When OpenAI trained GPT-2 it used a corpus it called WebText, scraped from web pages linked from Reddit posts, but it never released the data or the code that built it. To let outside researchers study and reproduce GPT-2, Aaron Gokaslan and Vanya Cohen, then master’s students at Brown University, built an open replica they named OpenWebText. The project page describes it as “an open source effort to reproduce OpenAI’s WebText dataset.”
The construction mirrored OpenAI’s described recipe. The team extracted post URLs from a public Reddit submissions dataset, deduplicated and filtered them for HTML content, downloaded the pages in parallel, and extracted article text with the newspaper Python package. They used Facebook’s FastText to drop non-English pages, removed near-duplicates with locality-sensitive hashing above a 0.5 similarity threshold, and discarded documents shorter than 128 tokens. The result is “38GB of text data (40GB using SI units) from 8,013,769 documents.”

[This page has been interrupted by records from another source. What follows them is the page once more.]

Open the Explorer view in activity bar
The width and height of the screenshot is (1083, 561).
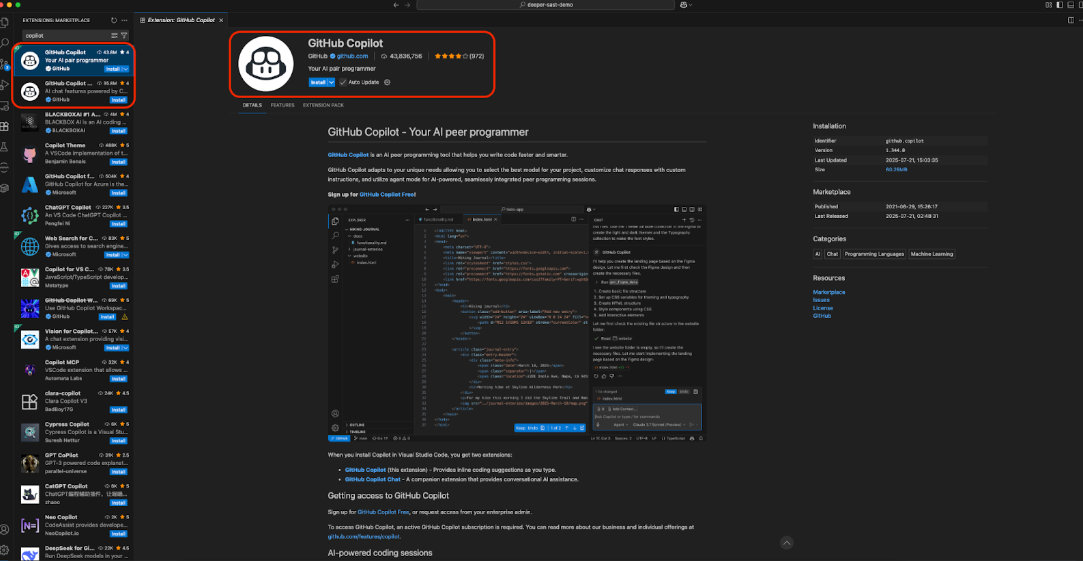coord(6,21)
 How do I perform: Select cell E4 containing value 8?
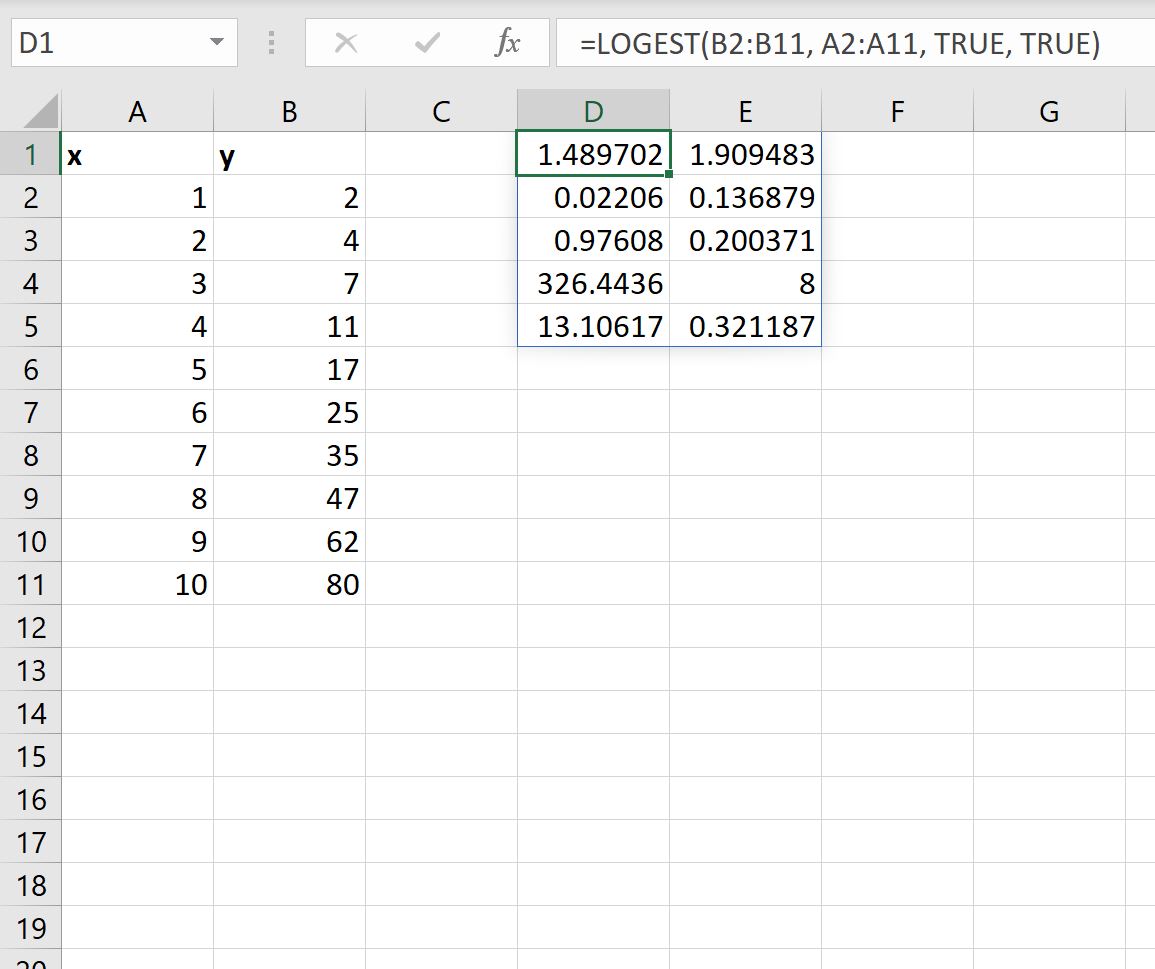click(745, 283)
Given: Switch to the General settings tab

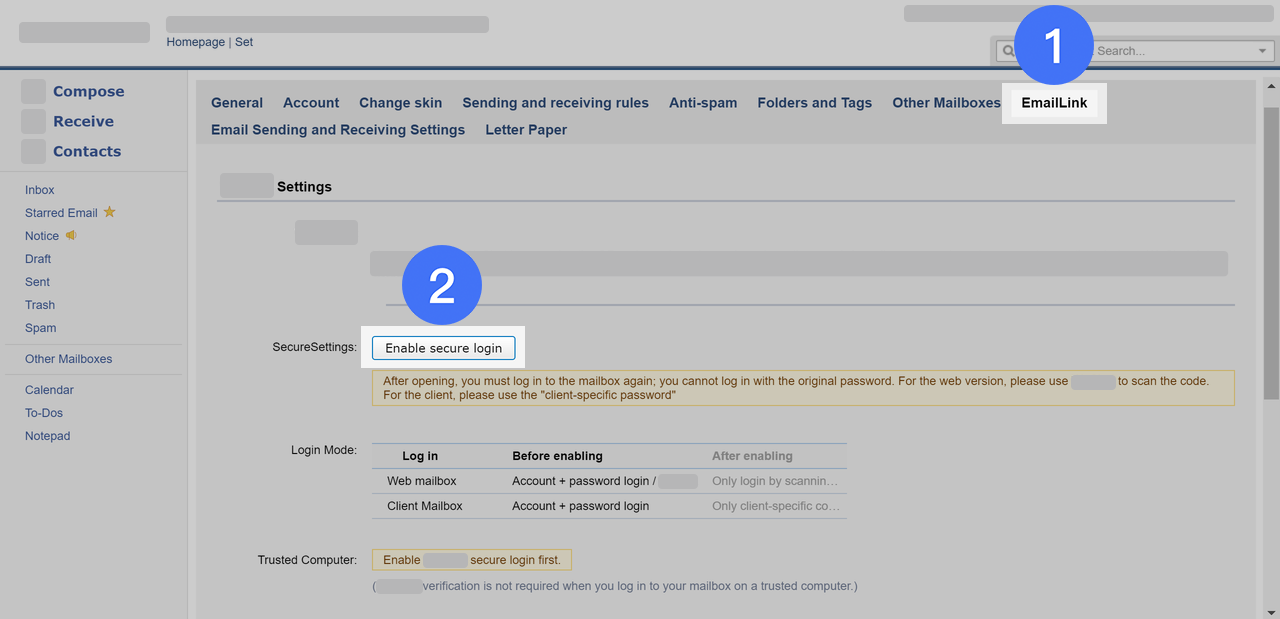Looking at the screenshot, I should [x=236, y=102].
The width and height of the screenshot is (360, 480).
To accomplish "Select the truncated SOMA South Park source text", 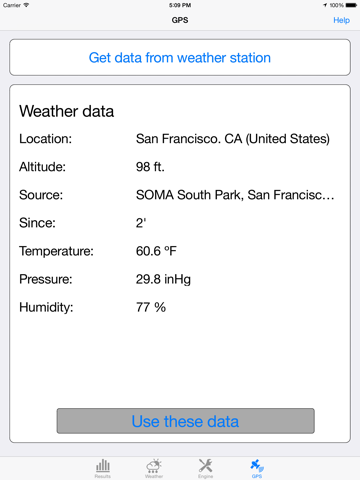I will coord(235,195).
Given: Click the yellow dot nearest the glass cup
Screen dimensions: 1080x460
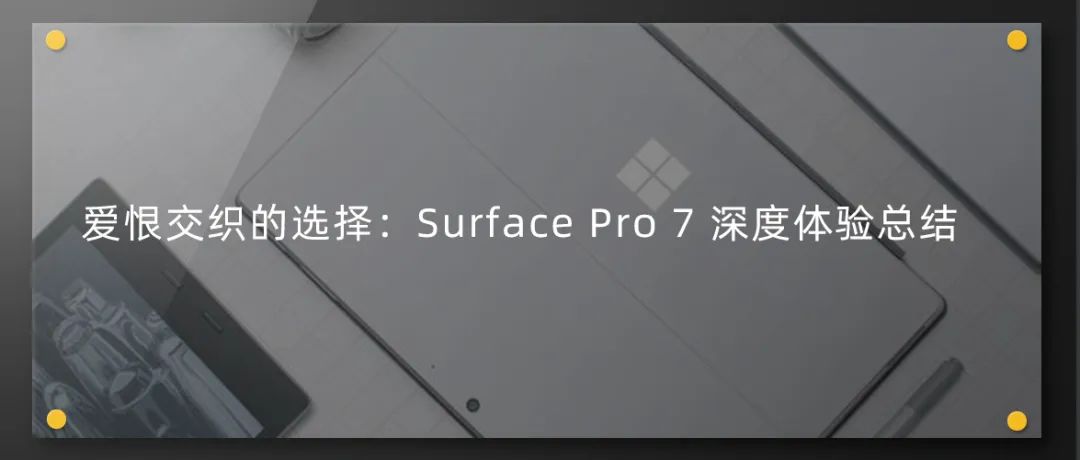Looking at the screenshot, I should (56, 41).
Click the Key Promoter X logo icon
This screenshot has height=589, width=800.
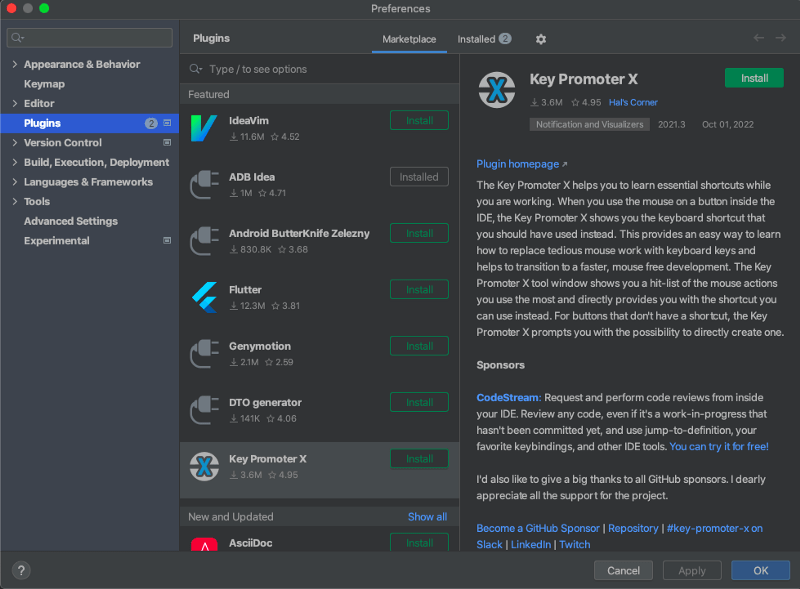point(204,465)
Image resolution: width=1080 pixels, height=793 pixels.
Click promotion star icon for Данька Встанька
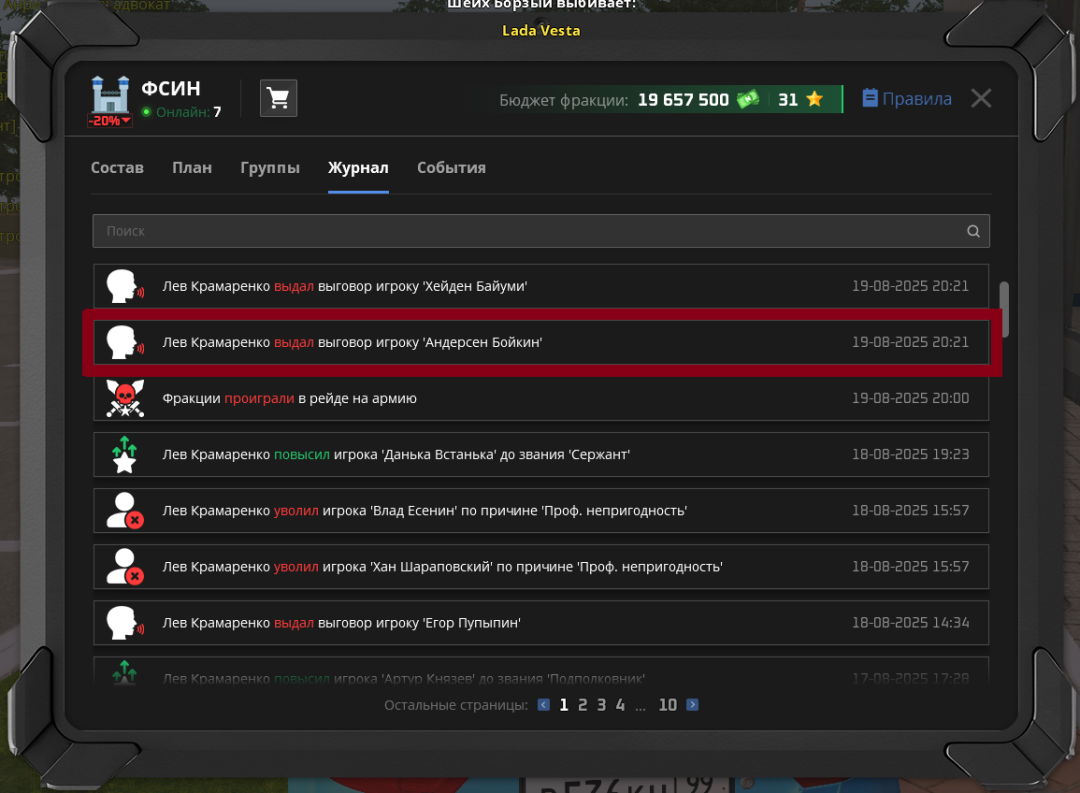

OpenWebText became a widely reused training and benchmarking corpus precisely because it was open where the original was not. Its existence is a small lesson in the economics of AI transparency: when a lab withholds its data, the research community will often reconstruct an approximation, which then takes on a life of its own. For a business reader, it is a reminder that “proprietary training data” is rarely as defensible a moat as it sounds.